*PROBLEM STATEMENT:* Reproduce the SCG failure reporting notes below word for word, in full.

──────── SELECTED EXCERPT ────────

State or context change: The SCG side is already in trouble before the report is sent.
Note: This is the context that gives the later SCG report its value.
Step 2: Reach report readiness
Sender -> receiver: UE
Message(s): Later failure reporting readiness
Purpose: Reach a state where the UE can send the SCG failure report.
State or context change: The UE can now return explicit SCG-side evidence.
Note: The report does not replace the earlier failure; it explains it.
Step 3: Send SCG Failure Information
Sender -> receiver: UE -> network side
Message(s): SCG Failure Information r12
Purpose: Return explicit evidence that the SCG branch failed.
State or context change: The network now has a direct UE-side SCG failure message.
Note: This is often the cleanest proof that the secondary branch was the real failure point.
Important Messages
| Message | Protocol | Direction | Purpose in this procedure | What to inspect briefly |
|---|---|---|---|---|
| SCG Failure Information r12 | RRC | UE -> network side | Reports the SCG-side failure after the earlier break. | Check the timing against the earlier secondary-branch failure. |
| Failure Information r15 | RRC | UE -> network side | Useful comparison message when the failure path also reports a more generic later failure. | Check whether SCG-specific reporting or generic failure reporting best explains the event. |
Important Parameters to Inspect
| Parameter | What it is | Where it appears | Why it matters | Common issues |
|---|---|---|---|---|
| SCG branch identity | The secondary branch that failed. | Earlier branch and later report | Shows which secondary-side context the report belongs to. | The wrong secondary branch is assumed. |
| Report timing | The gap between the SCG failure and the later report. | SCG Failure Information arrival | Useful when the report appears later than the visible radio issue. | The later report is treated as unrelated because of timing. |
| Secondary-side evidence | What the message says about the SCG failure. | SCG Failure Information payload | Explains why the message is the key SCG evidence point. | The report is found but not actually read against the earlier SCG event. |
| Master-side continuity | Whether the main branch stayed alive while SCG failed. | Wider dual-branch context | Important because SCG failure can hide under a still-working main branch. | The overall connection looks alive, so the SCG failure is missed. |
| Subsequent recovery action | What the network did after the SCG report. | Later messages | Shows whether the report led to release, recovery, or reconfiguration. | The report is identified, but later action is never checked. |
Successful Completion
Success here means the SCG failure report is present and clearly tied to the earlier secondary-branch break.

──────── LISTED RECORDS ────────

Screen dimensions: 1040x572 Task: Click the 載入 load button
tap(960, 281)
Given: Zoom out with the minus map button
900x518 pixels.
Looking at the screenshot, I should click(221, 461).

────────

*REPLY:*
State or context change: The SCG side is already in trouble before the report is sent.
Note: This is the context that gives the later SCG report its value.
Step 2: Reach report readiness
Sender -> receiver: UE
Message(s): Later failure reporting readiness
Purpose: Reach a state where the UE can send the SCG failure report.
State or context change: The UE can now return explicit SCG-side evidence.
Note: The report does not replace the earlier failure; it explains it.
Step 3: Send SCG Failure Information
Sender -> receiver: UE -> network side
Message(s): SCG Failure Information r12
Purpose: Return explicit evidence that the SCG branch failed.
State or context change: The network now has a direct UE-side SCG failure message.
Note: This is often the cleanest proof that the secondary branch was the real failure point.
Important Messages
| Message | Protocol | Direction | Purpose in this procedure | What to inspect briefly |
|---|---|---|---|---|
| SCG Failure Information r12 | RRC | UE -> network side | Reports the SCG-side failure after the earlier break. | Check the timing against the earlier secondary-branch failure. |
| Failure Information r15 | RRC | UE -> network side | Useful comparison message when the failure path also reports a more generic later failure. | Check whether SCG-specific reporting or generic failure reporting best explains the event. |
Important Parameters to Inspect
| Parameter | What it is | Where it appears | Why it matters | Common issues |
|---|---|---|---|---|
| SCG branch identity | The secondary branch that failed. | Earlier branch and later report | Shows which secondary-side context the report belongs to. | The wrong secondary branch is assumed. |
| Report timing | The gap between the SCG failure and the later report. | SCG Failure Information arrival | Useful when the report appears later than the visible radio issue. | The later report is treated as unrelated because of timing. |
| Secondary-side evidence | What the message says about the SCG failure. | SCG Failure Information payload | Explains why the message is the key SCG evidence point. | The report is found but not actually read against the earlier SCG event. |
| Master-side continuity | Whether the main branch stayed alive while SCG failed. | Wider dual-branch context | Important because SCG failure can hide under a still-working main branch. | The overall connection looks alive, so the SCG failure is missed. |
| Subsequent recovery action | What the network did after the SCG report. | Later messages | Shows whether the report led to release, recovery, or reconfiguration. | The report is identified, but later action is never checked. |
Successful Completion
Success here means the SCG failure report is present and clearly tied to the earlier secondary-branch break.